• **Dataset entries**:
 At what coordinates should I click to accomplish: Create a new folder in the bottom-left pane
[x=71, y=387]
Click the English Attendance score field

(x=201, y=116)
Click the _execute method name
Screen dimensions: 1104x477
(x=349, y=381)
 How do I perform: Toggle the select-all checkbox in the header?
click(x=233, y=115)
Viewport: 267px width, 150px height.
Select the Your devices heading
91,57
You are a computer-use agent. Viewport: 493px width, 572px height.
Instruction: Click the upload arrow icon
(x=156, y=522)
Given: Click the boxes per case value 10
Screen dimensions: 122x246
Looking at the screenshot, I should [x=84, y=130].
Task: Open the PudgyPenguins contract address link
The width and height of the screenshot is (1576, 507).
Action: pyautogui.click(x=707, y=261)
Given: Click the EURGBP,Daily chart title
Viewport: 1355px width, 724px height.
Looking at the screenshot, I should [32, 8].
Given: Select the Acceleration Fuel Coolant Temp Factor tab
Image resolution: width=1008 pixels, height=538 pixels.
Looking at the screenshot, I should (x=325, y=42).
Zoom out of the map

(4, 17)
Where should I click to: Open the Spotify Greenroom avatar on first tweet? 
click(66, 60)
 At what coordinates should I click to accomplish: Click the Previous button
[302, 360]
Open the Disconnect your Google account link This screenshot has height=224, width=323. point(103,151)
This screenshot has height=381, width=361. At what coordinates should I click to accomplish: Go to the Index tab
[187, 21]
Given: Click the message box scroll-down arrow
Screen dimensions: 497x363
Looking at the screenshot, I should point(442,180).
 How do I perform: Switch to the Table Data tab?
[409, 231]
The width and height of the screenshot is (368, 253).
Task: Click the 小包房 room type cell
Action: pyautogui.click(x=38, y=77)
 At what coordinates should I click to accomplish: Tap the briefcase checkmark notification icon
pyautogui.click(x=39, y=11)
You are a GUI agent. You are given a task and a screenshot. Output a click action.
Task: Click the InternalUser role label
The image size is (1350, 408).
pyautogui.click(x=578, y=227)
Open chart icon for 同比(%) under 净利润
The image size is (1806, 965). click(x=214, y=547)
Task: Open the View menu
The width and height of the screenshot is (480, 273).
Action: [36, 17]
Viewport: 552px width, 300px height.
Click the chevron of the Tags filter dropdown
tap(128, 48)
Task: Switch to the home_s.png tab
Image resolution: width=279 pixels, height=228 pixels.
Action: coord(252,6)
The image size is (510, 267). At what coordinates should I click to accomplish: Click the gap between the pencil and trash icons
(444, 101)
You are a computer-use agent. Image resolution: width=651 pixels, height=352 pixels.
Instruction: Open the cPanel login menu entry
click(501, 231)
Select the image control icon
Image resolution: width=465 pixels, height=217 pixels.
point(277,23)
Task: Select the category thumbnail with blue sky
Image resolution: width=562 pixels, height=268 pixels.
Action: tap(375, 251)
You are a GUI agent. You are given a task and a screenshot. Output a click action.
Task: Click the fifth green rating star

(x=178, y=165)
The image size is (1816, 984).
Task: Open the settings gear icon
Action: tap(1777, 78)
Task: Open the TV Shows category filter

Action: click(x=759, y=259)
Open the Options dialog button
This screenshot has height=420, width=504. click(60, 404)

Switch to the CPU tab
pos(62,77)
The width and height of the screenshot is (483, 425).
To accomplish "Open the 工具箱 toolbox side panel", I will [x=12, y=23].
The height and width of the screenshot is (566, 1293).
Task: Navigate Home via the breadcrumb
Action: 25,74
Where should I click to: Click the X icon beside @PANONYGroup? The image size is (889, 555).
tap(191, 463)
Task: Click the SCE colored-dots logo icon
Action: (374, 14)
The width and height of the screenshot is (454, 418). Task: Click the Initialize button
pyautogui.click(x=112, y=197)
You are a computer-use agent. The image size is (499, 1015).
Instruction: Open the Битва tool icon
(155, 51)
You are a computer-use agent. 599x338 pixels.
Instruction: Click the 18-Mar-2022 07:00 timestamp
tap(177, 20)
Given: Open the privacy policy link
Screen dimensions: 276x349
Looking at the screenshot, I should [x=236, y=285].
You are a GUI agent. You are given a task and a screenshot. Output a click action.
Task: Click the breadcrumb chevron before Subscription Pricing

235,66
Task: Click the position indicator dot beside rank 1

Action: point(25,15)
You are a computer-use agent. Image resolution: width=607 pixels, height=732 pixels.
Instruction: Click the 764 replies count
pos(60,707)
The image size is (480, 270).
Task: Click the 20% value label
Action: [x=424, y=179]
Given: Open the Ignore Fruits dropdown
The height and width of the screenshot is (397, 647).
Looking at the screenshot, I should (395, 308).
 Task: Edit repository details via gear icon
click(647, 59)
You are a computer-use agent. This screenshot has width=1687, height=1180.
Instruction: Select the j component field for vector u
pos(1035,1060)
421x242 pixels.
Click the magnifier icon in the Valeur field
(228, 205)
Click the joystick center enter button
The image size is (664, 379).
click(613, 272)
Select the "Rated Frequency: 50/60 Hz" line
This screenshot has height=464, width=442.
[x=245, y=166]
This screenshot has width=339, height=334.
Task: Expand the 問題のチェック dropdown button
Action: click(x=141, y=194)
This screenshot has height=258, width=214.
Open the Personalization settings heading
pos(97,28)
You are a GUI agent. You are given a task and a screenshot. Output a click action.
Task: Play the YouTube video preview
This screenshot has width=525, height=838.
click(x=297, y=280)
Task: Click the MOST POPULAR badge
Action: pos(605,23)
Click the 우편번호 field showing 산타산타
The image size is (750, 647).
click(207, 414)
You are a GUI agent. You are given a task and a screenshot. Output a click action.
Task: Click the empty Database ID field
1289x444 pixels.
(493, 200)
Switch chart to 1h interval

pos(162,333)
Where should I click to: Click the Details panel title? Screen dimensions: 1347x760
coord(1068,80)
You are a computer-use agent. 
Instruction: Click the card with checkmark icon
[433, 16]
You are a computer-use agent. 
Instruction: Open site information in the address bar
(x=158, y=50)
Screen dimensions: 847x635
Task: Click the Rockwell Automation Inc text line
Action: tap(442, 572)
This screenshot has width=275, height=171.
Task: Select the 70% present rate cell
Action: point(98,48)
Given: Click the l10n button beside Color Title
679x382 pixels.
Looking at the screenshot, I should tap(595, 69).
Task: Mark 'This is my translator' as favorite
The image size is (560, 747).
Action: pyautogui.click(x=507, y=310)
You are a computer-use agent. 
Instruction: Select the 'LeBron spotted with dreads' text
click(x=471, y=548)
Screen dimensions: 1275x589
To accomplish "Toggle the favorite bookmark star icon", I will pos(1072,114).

• **Task directions**: All records are to be restated exactly, from the first line to the last line.

• **Exercise output**:
 At what coordinates should I click to accomplish: Create a new folder in the bottom-left pane
[x=71, y=387]
Click the English Attendance score field

(x=201, y=116)
Click the _execute method name
Screen dimensions: 1104x477
(x=349, y=381)
 How do I perform: Toggle the select-all checkbox in the header?
click(x=233, y=115)
Viewport: 267px width, 150px height.
Select the Your devices heading
91,57
You are a computer-use agent. Viewport: 493px width, 572px height.
Instruction: Click the upload arrow icon
(x=156, y=522)
Given: Click the boxes per case value 10
Screen dimensions: 122x246
Looking at the screenshot, I should [x=84, y=130].
Task: Open the PudgyPenguins contract address link
The width and height of the screenshot is (1576, 507).
Action: pyautogui.click(x=707, y=261)
Given: Click the EURGBP,Daily chart title
Viewport: 1355px width, 724px height.
Looking at the screenshot, I should [32, 8].
Given: Select the Acceleration Fuel Coolant Temp Factor tab
Image resolution: width=1008 pixels, height=538 pixels.
Looking at the screenshot, I should (x=325, y=42).
Zoom out of the map

(4, 17)
Where should I click to: Open the Spotify Greenroom avatar on first tweet? 
click(66, 60)
 At what coordinates should I click to accomplish: Click the Previous button
[302, 360]
Open the Disconnect your Google account link This screenshot has height=224, width=323. point(103,151)
This screenshot has height=381, width=361. At what coordinates should I click to accomplish: Go to the Index tab
[187, 21]
Given: Click the message box scroll-down arrow
Screen dimensions: 497x363
Looking at the screenshot, I should point(442,180).
 How do I perform: Switch to the Table Data tab?
[409, 231]
The width and height of the screenshot is (368, 253).
Task: Click the 小包房 room type cell
Action: pyautogui.click(x=38, y=77)
 At what coordinates should I click to accomplish: Tap the briefcase checkmark notification icon
pyautogui.click(x=39, y=11)
You are a GUI agent. You are given a task and a screenshot. Output a click action.
Task: Click the InternalUser role label
The image size is (1350, 408).
pyautogui.click(x=578, y=227)
Open chart icon for 同比(%) under 净利润
The image size is (1806, 965). click(x=214, y=547)
Task: Open the View menu
The width and height of the screenshot is (480, 273).
Action: [36, 17]
Viewport: 552px width, 300px height.
Click the chevron of the Tags filter dropdown
tap(128, 48)
Task: Switch to the home_s.png tab
Image resolution: width=279 pixels, height=228 pixels.
Action: coord(252,6)
The image size is (510, 267). At what coordinates should I click to accomplish: Click the gap between the pencil and trash icons
(444, 101)
You are a computer-use agent. Image resolution: width=651 pixels, height=352 pixels.
Instruction: Open the cPanel login menu entry
click(501, 231)
Select the image control icon
Image resolution: width=465 pixels, height=217 pixels.
point(277,23)
Task: Select the category thumbnail with blue sky
Image resolution: width=562 pixels, height=268 pixels.
Action: tap(375, 251)
You are a GUI agent. You are given a task and a screenshot. Output a click action.
Task: Click the fifth green rating star

(x=178, y=165)
The image size is (1816, 984).
Task: Open the settings gear icon
Action: tap(1777, 78)
Task: Open the TV Shows category filter

Action: click(x=759, y=259)
Open the Options dialog button
This screenshot has height=420, width=504. click(60, 404)

Switch to the CPU tab
pos(62,77)
The width and height of the screenshot is (483, 425).
To accomplish "Open the 工具箱 toolbox side panel", I will [x=12, y=23].
The height and width of the screenshot is (566, 1293).
Task: Navigate Home via the breadcrumb
Action: 25,74
Where should I click to: Click the X icon beside @PANONYGroup? The image size is (889, 555).
tap(191, 463)
Task: Click the SCE colored-dots logo icon
Action: (374, 14)
The width and height of the screenshot is (454, 418). Task: Click the Initialize button
pyautogui.click(x=112, y=197)
You are a computer-use agent. The image size is (499, 1015).
Instruction: Open the Битва tool icon
(155, 51)
You are a computer-use agent. 599x338 pixels.
Instruction: Click the 18-Mar-2022 07:00 timestamp
tap(177, 20)
Given: Open the privacy policy link
Screen dimensions: 276x349
Looking at the screenshot, I should [x=236, y=285].
You are a GUI agent. You are given a task and a screenshot. Output a click action.
Task: Click the breadcrumb chevron before Subscription Pricing

235,66
Task: Click the position indicator dot beside rank 1

Action: point(25,15)
You are a computer-use agent. Image resolution: width=607 pixels, height=732 pixels.
Instruction: Click the 764 replies count
pos(60,707)
The image size is (480, 270).
Task: Click the 20% value label
Action: [x=424, y=179]
Given: Open the Ignore Fruits dropdown
The height and width of the screenshot is (397, 647).
Looking at the screenshot, I should (395, 308).
 Task: Edit repository details via gear icon
click(647, 59)
You are a computer-use agent. This screenshot has width=1687, height=1180.
Instruction: Select the j component field for vector u
pos(1035,1060)
421x242 pixels.
Click the magnifier icon in the Valeur field
(228, 205)
Click the joystick center enter button
The image size is (664, 379).
click(613, 272)
Select the "Rated Frequency: 50/60 Hz" line
This screenshot has height=464, width=442.
[x=245, y=166]
This screenshot has width=339, height=334.
Task: Expand the 問題のチェック dropdown button
Action: click(x=141, y=194)
This screenshot has height=258, width=214.
Open the Personalization settings heading
pos(97,28)
You are a GUI agent. You are given a task and a screenshot. Output a click action.
Task: Play the YouTube video preview
This screenshot has width=525, height=838.
click(x=297, y=280)
Task: Click the MOST POPULAR badge
Action: pos(605,23)
Click the 우편번호 field showing 산타산타
The image size is (750, 647).
click(207, 414)
You are a GUI agent. You are given a task and a screenshot. Output a click action.
Task: Click the empty Database ID field
1289x444 pixels.
(493, 200)
Switch chart to 1h interval

pos(162,333)
Where should I click to: Click the Details panel title? Screen dimensions: 1347x760
coord(1068,80)
You are a computer-use agent. 
Instruction: Click the card with checkmark icon
[433, 16]
You are a computer-use agent. 
Instruction: Open site information in the address bar
(x=158, y=50)
Screen dimensions: 847x635
Task: Click the Rockwell Automation Inc text line
Action: tap(442, 572)
This screenshot has width=275, height=171.
Task: Select the 70% present rate cell
Action: point(98,48)
Given: Click the l10n button beside Color Title
679x382 pixels.
Looking at the screenshot, I should tap(595, 69).
Task: Mark 'This is my translator' as favorite
The image size is (560, 747).
Action: pyautogui.click(x=507, y=310)
You are a computer-use agent. 
Instruction: Select the 'LeBron spotted with dreads' text
click(x=471, y=548)
Screen dimensions: 1275x589
To accomplish "Toggle the favorite bookmark star icon", I will pos(1072,114).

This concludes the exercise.